テキストと要素を指し示す行:
↓
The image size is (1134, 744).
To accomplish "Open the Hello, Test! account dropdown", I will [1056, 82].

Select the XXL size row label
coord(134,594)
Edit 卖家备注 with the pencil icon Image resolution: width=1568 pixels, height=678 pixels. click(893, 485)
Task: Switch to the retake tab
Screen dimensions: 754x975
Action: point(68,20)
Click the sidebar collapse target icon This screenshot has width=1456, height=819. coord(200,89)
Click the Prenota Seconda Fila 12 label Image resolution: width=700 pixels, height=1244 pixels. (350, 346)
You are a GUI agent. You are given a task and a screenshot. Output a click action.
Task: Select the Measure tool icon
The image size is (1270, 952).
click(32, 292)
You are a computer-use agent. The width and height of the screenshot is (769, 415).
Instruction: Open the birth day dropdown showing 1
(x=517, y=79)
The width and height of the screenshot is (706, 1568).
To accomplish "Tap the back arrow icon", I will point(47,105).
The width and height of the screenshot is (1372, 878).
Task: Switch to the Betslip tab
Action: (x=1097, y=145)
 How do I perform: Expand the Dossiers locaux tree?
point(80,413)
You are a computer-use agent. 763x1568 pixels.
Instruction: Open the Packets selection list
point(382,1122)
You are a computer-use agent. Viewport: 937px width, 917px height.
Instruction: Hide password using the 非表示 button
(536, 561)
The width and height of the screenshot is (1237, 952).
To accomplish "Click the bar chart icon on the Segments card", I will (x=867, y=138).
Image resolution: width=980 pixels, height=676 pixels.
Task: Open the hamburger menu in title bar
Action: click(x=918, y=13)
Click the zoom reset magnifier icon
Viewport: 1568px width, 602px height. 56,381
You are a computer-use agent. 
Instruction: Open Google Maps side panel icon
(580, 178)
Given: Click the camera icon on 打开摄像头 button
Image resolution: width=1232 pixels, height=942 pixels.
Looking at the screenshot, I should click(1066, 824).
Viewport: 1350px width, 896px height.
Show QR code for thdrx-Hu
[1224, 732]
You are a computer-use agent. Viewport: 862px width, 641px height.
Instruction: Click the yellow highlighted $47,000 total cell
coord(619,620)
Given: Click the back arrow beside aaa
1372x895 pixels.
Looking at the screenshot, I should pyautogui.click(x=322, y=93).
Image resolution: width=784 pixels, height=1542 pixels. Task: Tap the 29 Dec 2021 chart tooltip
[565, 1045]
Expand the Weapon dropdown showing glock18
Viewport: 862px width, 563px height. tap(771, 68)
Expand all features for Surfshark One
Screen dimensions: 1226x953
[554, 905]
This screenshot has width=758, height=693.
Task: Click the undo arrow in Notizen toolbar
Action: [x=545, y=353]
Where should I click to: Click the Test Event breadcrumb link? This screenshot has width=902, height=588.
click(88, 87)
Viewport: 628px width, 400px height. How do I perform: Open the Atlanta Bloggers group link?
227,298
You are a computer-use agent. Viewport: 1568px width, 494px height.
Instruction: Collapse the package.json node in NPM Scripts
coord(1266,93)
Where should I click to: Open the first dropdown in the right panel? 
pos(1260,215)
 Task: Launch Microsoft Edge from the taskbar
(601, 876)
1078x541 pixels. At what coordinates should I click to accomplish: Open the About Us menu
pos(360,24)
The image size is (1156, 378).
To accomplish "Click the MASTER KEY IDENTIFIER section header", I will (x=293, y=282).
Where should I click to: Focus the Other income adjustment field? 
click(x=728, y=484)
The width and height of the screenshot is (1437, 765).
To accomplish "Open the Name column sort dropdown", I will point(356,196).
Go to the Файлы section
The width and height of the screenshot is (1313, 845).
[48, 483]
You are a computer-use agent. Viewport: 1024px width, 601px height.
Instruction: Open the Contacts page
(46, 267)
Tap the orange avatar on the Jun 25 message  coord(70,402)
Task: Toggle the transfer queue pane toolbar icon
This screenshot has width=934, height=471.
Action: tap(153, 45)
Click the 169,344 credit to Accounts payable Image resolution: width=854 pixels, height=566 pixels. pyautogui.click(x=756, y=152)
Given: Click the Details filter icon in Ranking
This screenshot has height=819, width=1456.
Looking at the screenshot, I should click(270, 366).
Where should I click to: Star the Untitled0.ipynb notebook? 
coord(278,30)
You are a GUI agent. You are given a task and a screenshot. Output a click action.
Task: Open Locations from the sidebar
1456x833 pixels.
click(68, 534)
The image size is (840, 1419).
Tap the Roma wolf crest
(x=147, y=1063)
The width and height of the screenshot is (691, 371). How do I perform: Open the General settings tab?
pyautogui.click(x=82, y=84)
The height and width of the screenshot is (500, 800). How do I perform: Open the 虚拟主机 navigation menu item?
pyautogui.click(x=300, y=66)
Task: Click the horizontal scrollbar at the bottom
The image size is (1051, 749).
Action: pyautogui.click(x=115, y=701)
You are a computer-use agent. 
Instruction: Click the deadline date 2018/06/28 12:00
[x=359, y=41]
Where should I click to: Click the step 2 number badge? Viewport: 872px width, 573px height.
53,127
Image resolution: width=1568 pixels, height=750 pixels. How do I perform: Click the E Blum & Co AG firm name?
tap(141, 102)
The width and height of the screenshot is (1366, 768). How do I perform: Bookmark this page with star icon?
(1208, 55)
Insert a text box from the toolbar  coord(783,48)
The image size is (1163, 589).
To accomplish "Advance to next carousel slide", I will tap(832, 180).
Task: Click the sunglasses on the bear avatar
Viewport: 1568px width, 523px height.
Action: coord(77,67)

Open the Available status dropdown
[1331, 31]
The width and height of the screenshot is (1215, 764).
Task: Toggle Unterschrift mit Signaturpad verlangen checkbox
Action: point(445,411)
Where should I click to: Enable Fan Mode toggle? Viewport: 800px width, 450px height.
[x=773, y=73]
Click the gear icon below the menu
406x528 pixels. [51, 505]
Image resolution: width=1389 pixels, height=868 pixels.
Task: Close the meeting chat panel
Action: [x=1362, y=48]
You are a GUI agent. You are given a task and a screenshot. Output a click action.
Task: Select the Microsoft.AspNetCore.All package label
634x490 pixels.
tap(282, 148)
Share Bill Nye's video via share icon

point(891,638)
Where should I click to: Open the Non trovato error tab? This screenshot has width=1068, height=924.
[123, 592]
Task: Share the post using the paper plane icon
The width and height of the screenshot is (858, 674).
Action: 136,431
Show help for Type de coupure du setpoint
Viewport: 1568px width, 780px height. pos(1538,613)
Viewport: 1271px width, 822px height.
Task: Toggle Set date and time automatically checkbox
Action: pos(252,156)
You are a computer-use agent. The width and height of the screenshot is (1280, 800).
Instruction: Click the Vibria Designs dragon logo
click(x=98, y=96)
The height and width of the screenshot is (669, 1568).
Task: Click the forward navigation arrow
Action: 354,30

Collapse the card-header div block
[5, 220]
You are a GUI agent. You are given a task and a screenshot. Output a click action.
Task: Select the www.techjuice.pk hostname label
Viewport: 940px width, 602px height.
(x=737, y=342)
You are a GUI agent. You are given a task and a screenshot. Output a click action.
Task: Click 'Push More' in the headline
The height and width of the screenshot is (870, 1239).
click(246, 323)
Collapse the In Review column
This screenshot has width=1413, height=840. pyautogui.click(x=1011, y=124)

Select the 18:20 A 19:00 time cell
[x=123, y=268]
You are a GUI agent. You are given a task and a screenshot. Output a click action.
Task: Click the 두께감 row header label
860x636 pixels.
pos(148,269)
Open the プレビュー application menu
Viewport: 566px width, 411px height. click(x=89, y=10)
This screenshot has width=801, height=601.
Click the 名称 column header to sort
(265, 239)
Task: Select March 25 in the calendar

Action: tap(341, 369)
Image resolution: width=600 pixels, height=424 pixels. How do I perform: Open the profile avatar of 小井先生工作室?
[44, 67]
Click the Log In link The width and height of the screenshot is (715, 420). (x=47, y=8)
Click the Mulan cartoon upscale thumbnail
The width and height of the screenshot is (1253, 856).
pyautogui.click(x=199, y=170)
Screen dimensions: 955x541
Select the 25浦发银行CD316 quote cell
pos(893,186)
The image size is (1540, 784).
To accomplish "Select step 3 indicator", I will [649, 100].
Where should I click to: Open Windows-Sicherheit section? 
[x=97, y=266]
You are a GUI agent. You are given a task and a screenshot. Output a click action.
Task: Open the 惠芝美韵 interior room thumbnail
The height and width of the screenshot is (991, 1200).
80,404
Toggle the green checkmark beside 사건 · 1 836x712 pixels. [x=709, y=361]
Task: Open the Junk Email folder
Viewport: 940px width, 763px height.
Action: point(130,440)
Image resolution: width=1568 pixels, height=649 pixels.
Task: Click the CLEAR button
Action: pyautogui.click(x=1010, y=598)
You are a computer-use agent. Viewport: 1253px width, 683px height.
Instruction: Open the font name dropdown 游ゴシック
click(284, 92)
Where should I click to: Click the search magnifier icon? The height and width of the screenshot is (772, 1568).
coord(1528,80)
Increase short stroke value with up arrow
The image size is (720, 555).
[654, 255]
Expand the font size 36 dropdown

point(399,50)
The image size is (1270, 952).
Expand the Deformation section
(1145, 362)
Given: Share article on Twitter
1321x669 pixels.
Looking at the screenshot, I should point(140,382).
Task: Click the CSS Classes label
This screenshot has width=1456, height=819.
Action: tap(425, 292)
↑
* [課題内容]:
「is (769, 415).」を含む行から「Viewport: 1568px width, 602px height. 56,381」を含む行までの範囲だけを、「Instruction」を「Command」に置き換えて書き直してください。それ以外は一切変えないこと。

* [解答]:
You are a computer-use agent. The width and height of the screenshot is (769, 415).
Command: Open the birth day dropdown showing 1
(x=517, y=79)
The width and height of the screenshot is (706, 1568).
To accomplish "Tap the back arrow icon", I will point(47,105).
The width and height of the screenshot is (1372, 878).
Task: Switch to the Betslip tab
Action: (x=1097, y=145)
 How do I perform: Expand the Dossiers locaux tree?
point(80,413)
You are a computer-use agent. 763x1568 pixels.
Command: Open the Packets selection list
point(382,1122)
You are a computer-use agent. Viewport: 937px width, 917px height.
Command: Hide password using the 非表示 button
(536, 561)
The width and height of the screenshot is (1237, 952).
To accomplish "Click the bar chart icon on the Segments card", I will (x=867, y=138).
Image resolution: width=980 pixels, height=676 pixels.
Task: Open the hamburger menu in title bar
Action: click(x=918, y=13)
Click the zoom reset magnifier icon
Viewport: 1568px width, 602px height. 56,381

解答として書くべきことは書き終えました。